Start of DATA FOR REVIEW

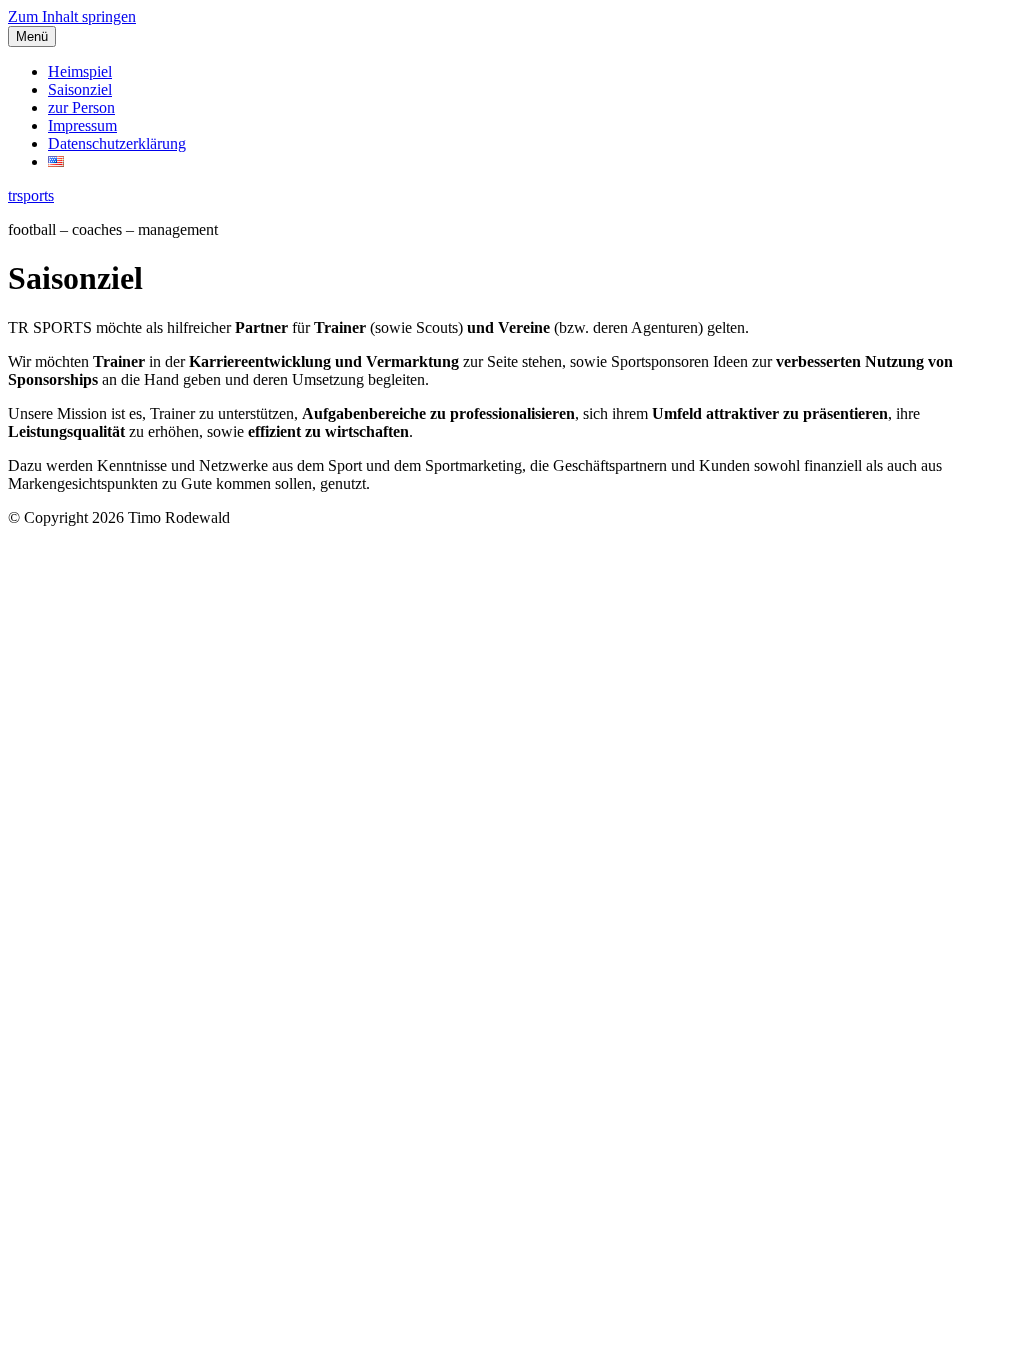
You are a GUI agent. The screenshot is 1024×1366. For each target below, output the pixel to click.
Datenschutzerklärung (117, 143)
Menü (32, 36)
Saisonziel (80, 89)
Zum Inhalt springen (72, 16)
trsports (31, 195)
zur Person (81, 107)
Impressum (82, 125)
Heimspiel (80, 71)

End of DATA FOR REVIEW

ACTIVITY: Leave out the pictures, and give all the records again exactly.

SOLUTION BELOW:
You are a GUI agent. The screenshot is 1024×1366. For each target below, output the pixel to click.
Datenschutzerklärung (117, 143)
Menü (32, 36)
Saisonziel (80, 89)
Zum Inhalt springen (72, 16)
trsports (31, 195)
zur Person (81, 107)
Impressum (82, 125)
Heimspiel (80, 71)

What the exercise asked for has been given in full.